Search the entries below. Return every line that has "target" in it.

Items listed in a dataset
^^^^^^^^^^^^^^^^

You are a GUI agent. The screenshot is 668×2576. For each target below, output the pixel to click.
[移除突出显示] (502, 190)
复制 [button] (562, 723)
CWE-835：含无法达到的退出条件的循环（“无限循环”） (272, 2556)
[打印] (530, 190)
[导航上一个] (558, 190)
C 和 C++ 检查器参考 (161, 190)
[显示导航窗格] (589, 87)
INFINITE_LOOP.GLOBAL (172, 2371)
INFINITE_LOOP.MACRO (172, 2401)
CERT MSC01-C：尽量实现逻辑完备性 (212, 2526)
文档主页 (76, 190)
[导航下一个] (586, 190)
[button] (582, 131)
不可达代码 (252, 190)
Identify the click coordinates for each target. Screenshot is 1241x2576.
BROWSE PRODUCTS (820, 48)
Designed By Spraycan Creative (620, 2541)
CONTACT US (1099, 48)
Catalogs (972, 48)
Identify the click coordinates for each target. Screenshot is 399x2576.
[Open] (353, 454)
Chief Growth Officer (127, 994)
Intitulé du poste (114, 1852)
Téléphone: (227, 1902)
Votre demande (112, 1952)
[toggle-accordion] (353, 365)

^^^^^^^^^^^^^^^^

### Your response
You are a GUI agent. The screenshot is 668×2576. For each target below, output the pixel to click.
Identify the click coordinates for each target. Screenshot is 1241x2576.
Identify the click coordinates for each target. Screenshot is 399x2576.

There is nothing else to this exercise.